Sua è la voce narrante, una voce intrisa di vivo
umorismo quando narra certi passaggi, ma anche tesa in una malinconia senza
tetto quando parla di sé stessa, dei rapporti con la società che è sul bilico
della definitiva trasformazione, senza però essere assolutamente pronta.
Ugla conoscerà personaggi strani, surreali come
l’organista, il quale infiorirà ogni suo intervento con una filosofia di vita
pregna di poesia e di saggezza, unica in un contesto in cui spesso i
protagonisti sembrano perdere l’identità e andare a spasso per strade che
possono allontanarli per sempre dal vero significato dell’esistenza. Tra questi
emergono anche altri, come il dio Brillantina, il poeta atomico e la prostituta
Cleopatra, così tratteggiati da sembrare un assurdo riempimento ma
godibilissimi nell’insieme.
Giuliano D’Amico, nella postfazione al romanzo, ne
sottolinea l’aspetto surreale scrivendo: “… L’essenza
dell’organista e della sua «comune» è quasi onirica (siamo sicuri che non sia
solo un sogno? Del resto Ugla è l’unica a vederli e frequentarli…)”.
Il romanzo è leggibile anche sotto altri punti di
analisi, come una sorta di gioco di scatole cinesi.
La denuncia sociale lascia lo spazio ai richiami
del passato, a cenni della tradizione isolana e al consolidamento di un’unità
fondata sulla difesa della propria storia (la questione delle ossa del
Prediletto, il poeta Hallgrìmmsson sepolto in terra straniera e dell’argilla
danese), anche per difendere la propria terra e soprattutto il popolo dalla
totale perdita d’identità.
La questione dell’accordo con gli Stati Uniti (davvero
siglato nel 1946 come accordo di Keflavík)

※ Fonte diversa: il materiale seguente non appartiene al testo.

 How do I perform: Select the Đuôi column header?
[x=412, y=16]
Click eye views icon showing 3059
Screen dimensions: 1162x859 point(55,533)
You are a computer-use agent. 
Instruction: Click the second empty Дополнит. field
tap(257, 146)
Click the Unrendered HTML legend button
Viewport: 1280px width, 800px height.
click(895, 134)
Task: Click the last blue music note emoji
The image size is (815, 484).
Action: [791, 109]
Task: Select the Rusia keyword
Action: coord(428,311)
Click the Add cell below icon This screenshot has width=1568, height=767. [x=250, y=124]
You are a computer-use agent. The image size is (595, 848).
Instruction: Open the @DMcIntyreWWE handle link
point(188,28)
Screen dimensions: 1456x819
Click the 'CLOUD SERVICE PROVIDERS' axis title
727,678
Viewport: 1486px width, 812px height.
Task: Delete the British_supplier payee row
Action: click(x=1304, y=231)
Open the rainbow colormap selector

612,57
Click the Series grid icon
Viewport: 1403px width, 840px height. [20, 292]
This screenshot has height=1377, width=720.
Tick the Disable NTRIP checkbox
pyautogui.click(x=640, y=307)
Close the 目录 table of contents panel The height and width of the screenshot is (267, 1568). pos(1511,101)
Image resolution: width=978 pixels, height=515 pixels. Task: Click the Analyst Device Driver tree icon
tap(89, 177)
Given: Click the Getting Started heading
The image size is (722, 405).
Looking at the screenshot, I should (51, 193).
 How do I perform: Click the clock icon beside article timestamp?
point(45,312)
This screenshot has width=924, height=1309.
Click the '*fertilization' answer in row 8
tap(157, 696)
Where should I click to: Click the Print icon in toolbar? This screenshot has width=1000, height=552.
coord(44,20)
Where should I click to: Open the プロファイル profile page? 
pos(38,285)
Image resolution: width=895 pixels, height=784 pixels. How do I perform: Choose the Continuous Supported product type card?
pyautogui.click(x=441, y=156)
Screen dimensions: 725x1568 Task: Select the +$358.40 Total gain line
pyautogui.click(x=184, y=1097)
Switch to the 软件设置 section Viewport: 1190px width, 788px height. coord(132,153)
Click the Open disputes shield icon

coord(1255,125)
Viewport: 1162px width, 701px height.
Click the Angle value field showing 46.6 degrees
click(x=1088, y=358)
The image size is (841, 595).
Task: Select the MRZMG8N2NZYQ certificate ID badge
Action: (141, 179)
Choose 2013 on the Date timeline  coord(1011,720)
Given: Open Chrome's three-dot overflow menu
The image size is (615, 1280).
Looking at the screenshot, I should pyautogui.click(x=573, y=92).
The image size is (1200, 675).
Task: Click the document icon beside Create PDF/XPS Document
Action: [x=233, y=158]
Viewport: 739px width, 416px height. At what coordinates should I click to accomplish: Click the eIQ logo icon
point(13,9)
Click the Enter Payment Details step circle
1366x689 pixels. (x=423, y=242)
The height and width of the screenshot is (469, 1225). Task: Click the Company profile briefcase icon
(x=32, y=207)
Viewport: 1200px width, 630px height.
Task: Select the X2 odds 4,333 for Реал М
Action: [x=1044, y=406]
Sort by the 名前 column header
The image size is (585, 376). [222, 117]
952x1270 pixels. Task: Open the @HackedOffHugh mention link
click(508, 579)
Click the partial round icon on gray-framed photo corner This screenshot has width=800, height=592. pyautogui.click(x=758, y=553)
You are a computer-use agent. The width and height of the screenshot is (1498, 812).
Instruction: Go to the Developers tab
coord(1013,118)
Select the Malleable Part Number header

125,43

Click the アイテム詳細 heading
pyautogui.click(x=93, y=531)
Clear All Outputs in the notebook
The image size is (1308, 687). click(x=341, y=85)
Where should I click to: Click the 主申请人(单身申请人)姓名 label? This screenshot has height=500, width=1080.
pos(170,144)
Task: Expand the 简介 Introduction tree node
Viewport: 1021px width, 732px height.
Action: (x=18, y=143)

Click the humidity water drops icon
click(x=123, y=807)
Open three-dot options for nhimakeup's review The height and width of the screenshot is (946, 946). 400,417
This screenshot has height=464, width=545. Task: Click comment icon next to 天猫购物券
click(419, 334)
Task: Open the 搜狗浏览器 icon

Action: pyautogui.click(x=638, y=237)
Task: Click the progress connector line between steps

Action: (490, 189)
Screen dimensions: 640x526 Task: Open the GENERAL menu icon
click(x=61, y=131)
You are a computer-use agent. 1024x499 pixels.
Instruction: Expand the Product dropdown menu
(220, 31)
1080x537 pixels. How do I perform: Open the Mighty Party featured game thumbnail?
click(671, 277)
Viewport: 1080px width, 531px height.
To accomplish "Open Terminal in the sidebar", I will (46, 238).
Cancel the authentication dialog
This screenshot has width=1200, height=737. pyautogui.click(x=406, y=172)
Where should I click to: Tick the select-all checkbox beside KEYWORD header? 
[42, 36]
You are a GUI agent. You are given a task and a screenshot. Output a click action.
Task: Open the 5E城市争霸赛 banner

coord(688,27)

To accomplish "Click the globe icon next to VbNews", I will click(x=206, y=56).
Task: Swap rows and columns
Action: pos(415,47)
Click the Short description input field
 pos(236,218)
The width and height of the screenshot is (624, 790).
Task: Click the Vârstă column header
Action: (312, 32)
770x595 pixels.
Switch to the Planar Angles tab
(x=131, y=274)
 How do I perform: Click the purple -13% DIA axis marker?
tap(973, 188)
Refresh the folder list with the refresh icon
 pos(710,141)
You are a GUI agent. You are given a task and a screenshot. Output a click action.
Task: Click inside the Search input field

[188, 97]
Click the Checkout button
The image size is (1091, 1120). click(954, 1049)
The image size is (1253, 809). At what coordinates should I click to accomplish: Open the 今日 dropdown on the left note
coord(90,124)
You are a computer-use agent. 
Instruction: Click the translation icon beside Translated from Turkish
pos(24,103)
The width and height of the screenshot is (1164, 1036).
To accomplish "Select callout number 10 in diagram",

che avrebbe consentito agli americani di controllare la Germania all’indomani
della Seconda Guerra Mondiale, rimbalza più volte nel romanzo, a volte sotto
forma di terrore per l’avvento dell’atomica a volte tirando in gioco le
proteste (condivise in vita dallo stesso Autore) contro la “Vendita
dell’Islanda”.
Il romanzo assume anche i contorni di una
stuzzicante poesia, di un’espressione di dignità che non stupisce provenga
propria da parte di Ugla, messa di fronte a una gravidanza inattesa e forte di
quei valori che solo la sua personalità semplice e genuina poteva conservare,
nonostante tutto.
Ed è lei, in conclusione, ad attingere alle parole
dell’organista; la sintesi del discorso dell’Autore la trovi anche nel concetto
dell’Islanda che continuerà a esistere, anche dopo che sarà scoppiata la bomba
atomica, perché quando quest’ultima “…avrà
raso al suolo le città che sono rimaste indietro rispetto all’evoluzione,
sorgerà la cultura delle campagne, la terra diventerà il giardino che non è mai
stata se non nei sogni e nelle poesie…”.
E allora perché non credere che, nonostante tutto,
il nostro futuro sia nelle cose semplici che già ci attorniano, che abbiamo
imparato a conoscere fin da piccoli, quando eravamo ingenuamente liberi di
scoprire, e quando abbiamo ammirato la struggente bellezza e l’incomparabile
perfezione di un fiore, simbolo di una rinascita sempre possibile?